Today I was excited to begin the 2nd semester. It began with a bang. I went to find my car, parked on the street. The window had been smashed, probably by a young adolescent boy looking for some CDs or cash that I had stashed in the dashboard. There was nothing to take, so he got nothing. And I got the expense of $250 for fixing my car at the Honda dealership. Poor little boy, I wonder where his mother was. Couldn't he have stolen from her? It's easiest to steal from your own mother. Actually at the time I was very angry for the assault on my car, especially as I love my car and even have a little name for him: Chivic Khan. It's really just baby talk for Civic, as in Honda, but don't tell him that. He's been a little bit shaken since he was taken for a joy ride by some young hoodlums in Miami in April. They really messed up his inside trying to get the radio out.

Instead of going on the picnic me and sis had planned, we had to take the car into the Honda Brooklyn dealership and wait in the nearby hood for 4 hours. We had a nice Lebanese lunch, shopped for bras and nighties at Century 21, but lo and behold, they wouldn't let us try on the bras or nighties. Who buys a bra without trying it on? So, even though I was desparate for a new, wire-free cotton nice support bra, I got none. There was a maternity shop on the street too, but I don't think I'm quite ready for a nursing bra. Why don't maternity shops have maternity bras? I've been to two and both only carried horridly ugly nursing bras. We also went for mani pedis, a very New York thing to do: sit in a strongly fumed room while poor hunched women painfully file your nails. To me it is a bit torturous but we needed the A/C badly.

Later, I lent my sis a dress that no longer fits me for her rendezvous with a boy. I went to meet my own boy in the West Village. He was leaning by the cage on West 4th, where the black boys play basketball. We went for drinks at a bar, where I wanted a campari, but settled for pineapple juice. I felt like a groundhog that had come up from the ground. It felt so good to be out and about and not tired nor nauseas. Then we rushed to the Angelika cinema to watch our fav man Bill Murray look for his past, his unknown son. He sees himself in the face of every young boy.

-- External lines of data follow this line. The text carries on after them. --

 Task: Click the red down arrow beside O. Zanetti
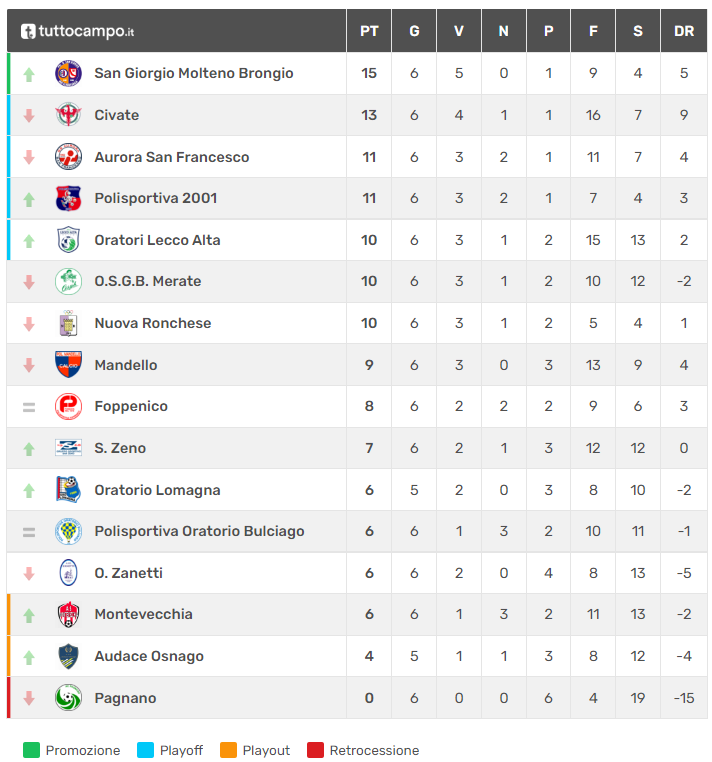[29, 574]
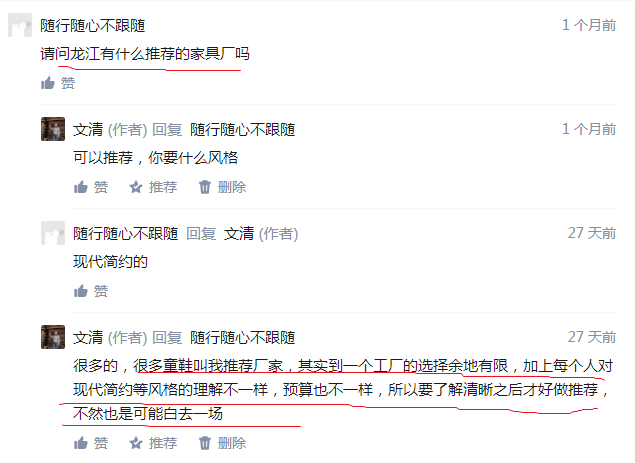Open 随行随心不跟随 avatar on 现代简约的 reply
Image resolution: width=635 pixels, height=463 pixels.
(x=53, y=233)
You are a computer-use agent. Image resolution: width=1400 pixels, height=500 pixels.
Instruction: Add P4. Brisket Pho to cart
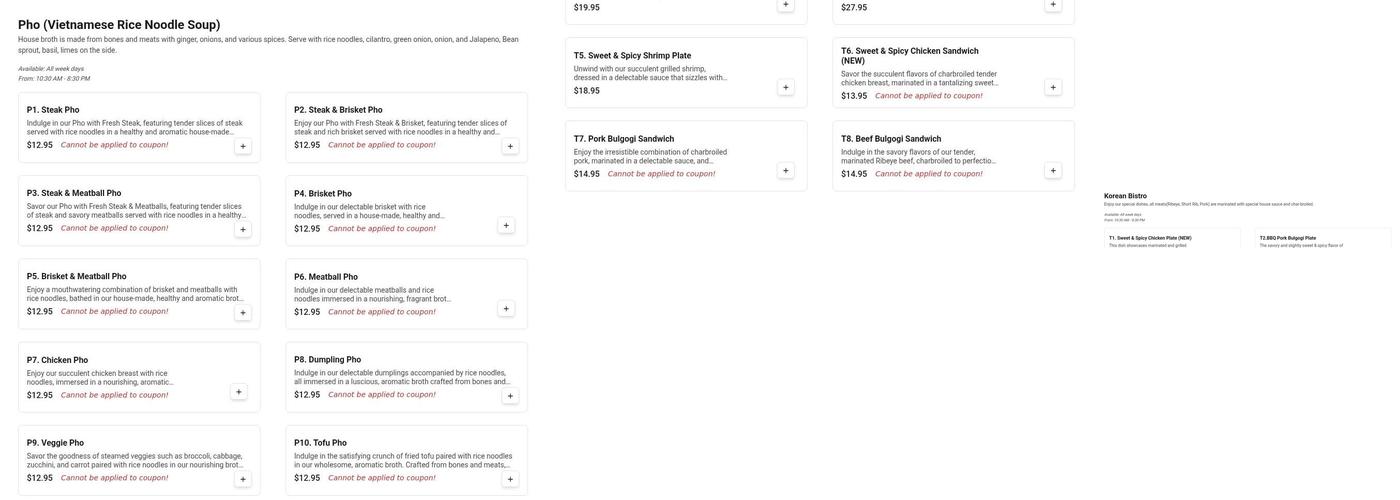coord(506,226)
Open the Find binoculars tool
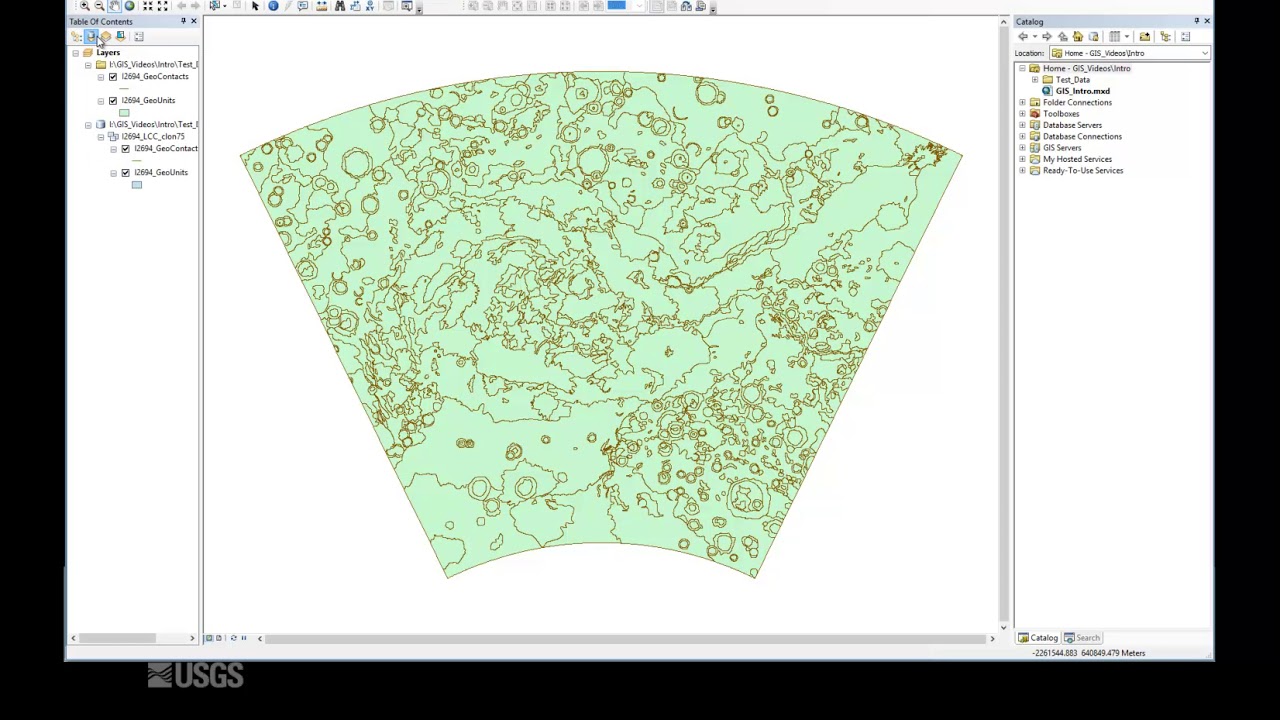 coord(340,6)
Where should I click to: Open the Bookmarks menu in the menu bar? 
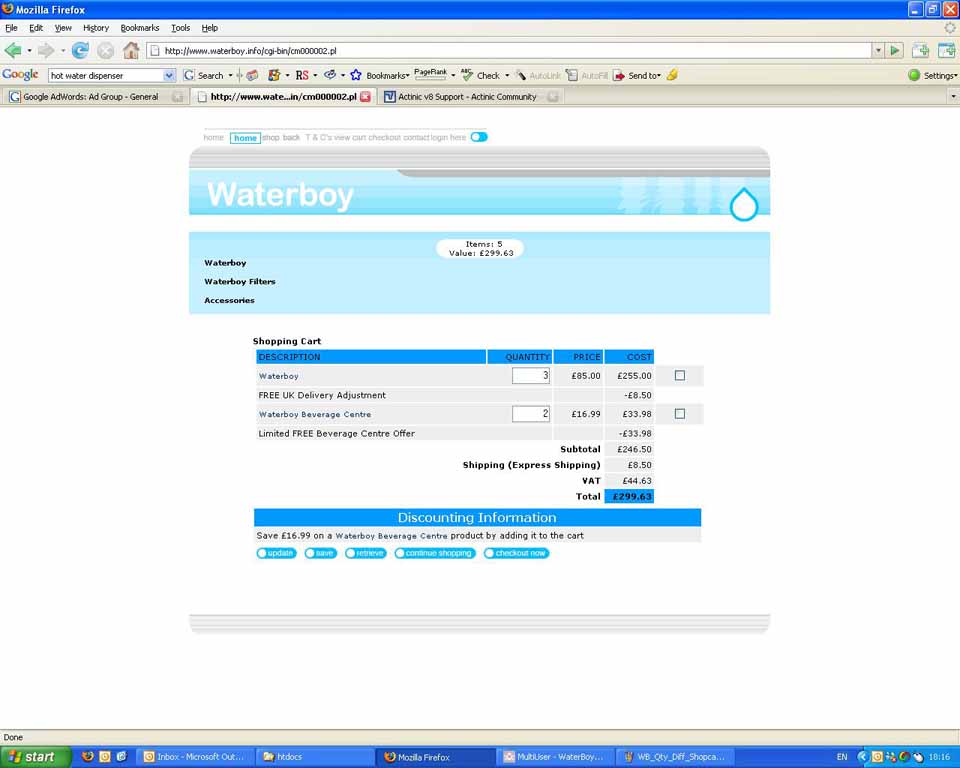click(139, 28)
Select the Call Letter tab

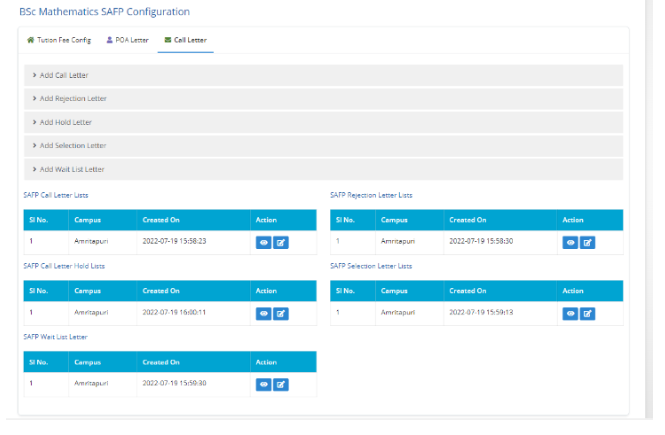pyautogui.click(x=186, y=40)
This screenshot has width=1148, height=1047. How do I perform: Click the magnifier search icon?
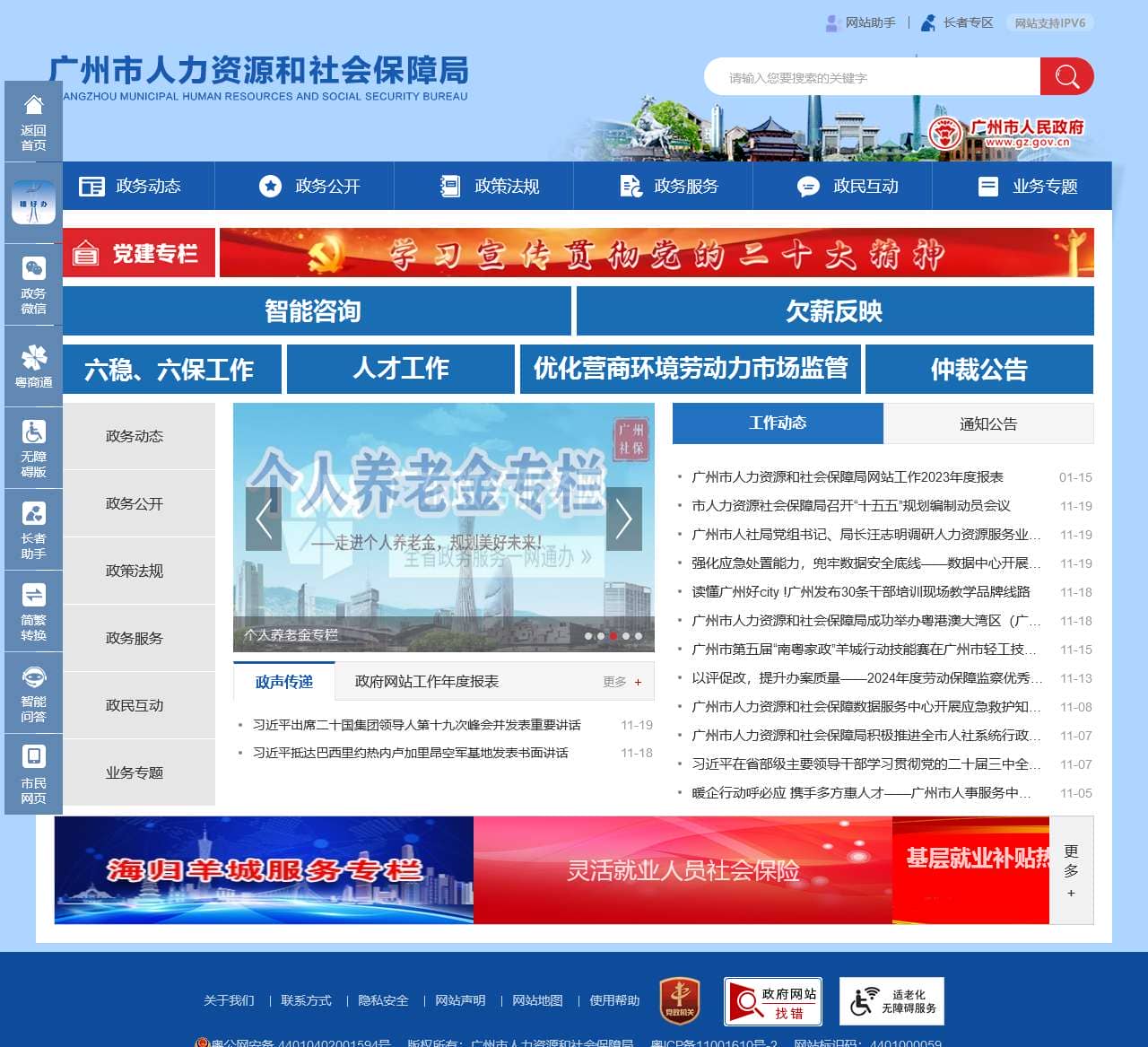click(1066, 76)
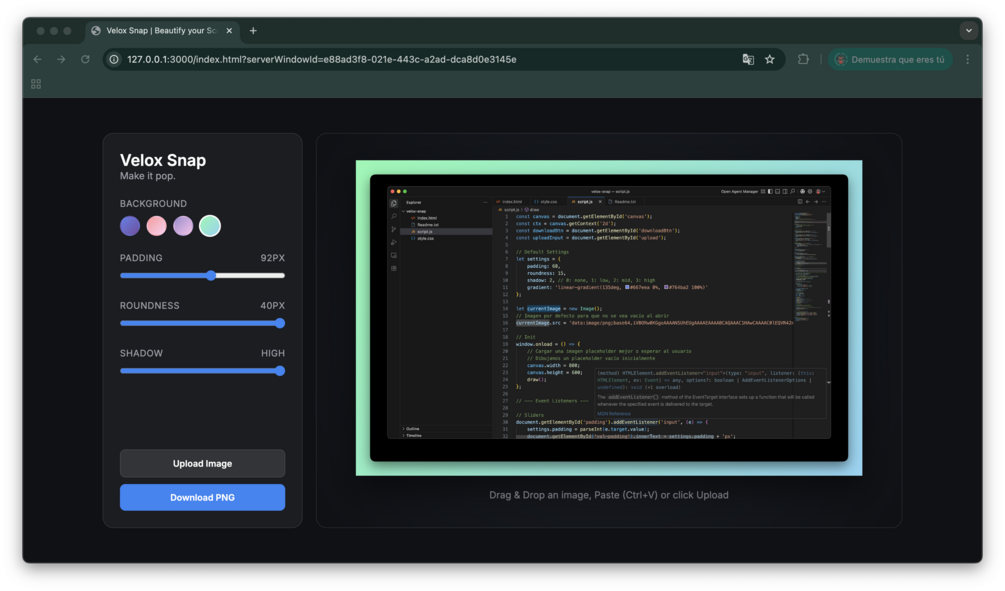Open the Google Translate page icon

click(748, 59)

I often wonder what Olive will look like. I was convinced she'd have blue eyes. There's a 13.6% chance of that happening, since her daddy has blue eyes. My mother says that whatever you look at all day affects what your child will look like. She says my sis turned out so dark because during her pregnancy my mother was constantly around her brother in law, who is very dark. I try to look into Aaron's blue eyes. He's usually staring at the computer screen doing the work of several men.